Obviously, some minor part of this difference represents actuary estimates caused by differences in deductibles and copayments, as state law mandates comparability in benefits. But larger question is why the state would have taxpayers pick up the difference, through paying the state share, for choices made by some employees and retirees for a more expensive system? Why doesn’t the state just provide resources for a basic set of benefits and if clients want them structured a certain way, to have them pay all of the difference? Surely the state’s higher share cost in is in part a reflection of the higher costs involved by having state administration, above and beyond the staffing costs identified by Rainwater?

Rainwater also addressed a red herring argument of detractors, stating that a surplus of over a half a billion dollars administered by OGB to pay premiums could be lost by this sale. He said all of it would continue to be used for paying health insurance for its employees and retirees by the state regardless of any sale. In fact, much of the surplus has been generated in just the past few years through a succession of rate increases (except once always lower than requested by OGB, including this year when none was granted). In other words, OGB has overcharged taxpayers and enrollees, which also suggests new management might more appropriately price the product.

Not addressed by Rainwater was the absurdity of some opponents in their trying to paint this change as a money-loser to the state. If that’s so, why does almost every other state follow a similar arrangement? And then why isn’t Louisiana pushing to dump the HMO plan administrator and having the state run all the plans if there’s some theoretical superiority to having government do it? Not surprisingly, those that oppose remain silent on these philosophical points nor can provide any evidence that HMO plan costs are higher than they would be without state involvement.
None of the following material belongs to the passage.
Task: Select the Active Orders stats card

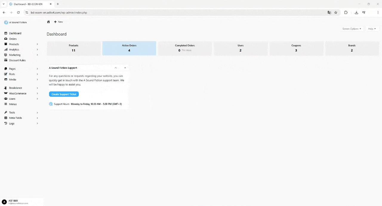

For this change to occur, the Administration needs only assent of the Joint Legislative Committee on the Budget on the contract of sale. If that shows any kind of savings, it would be difficult politically to reject that. That’s less daunting than legislation passing to produce the result, which may explain the more aggressive effort from Jindal on this as opposed to prison operation privatization.

Democrats, good old boy legislators, bureaucrats, and their allies who would rather protect state jobs than taxpayers and want to throw anything out there to criticize Jindal keep trying to spin conspiracy theories about the idea (the most unhinged being it was part of some scheme to allow Jindal staffers to parachute into private sector jobs), but the beneficial economics of it all to state employees, its retirees, and taxpayers are clear. Let’s hope Jindal doesn’t lose his nerve on this part of the privatization agenda.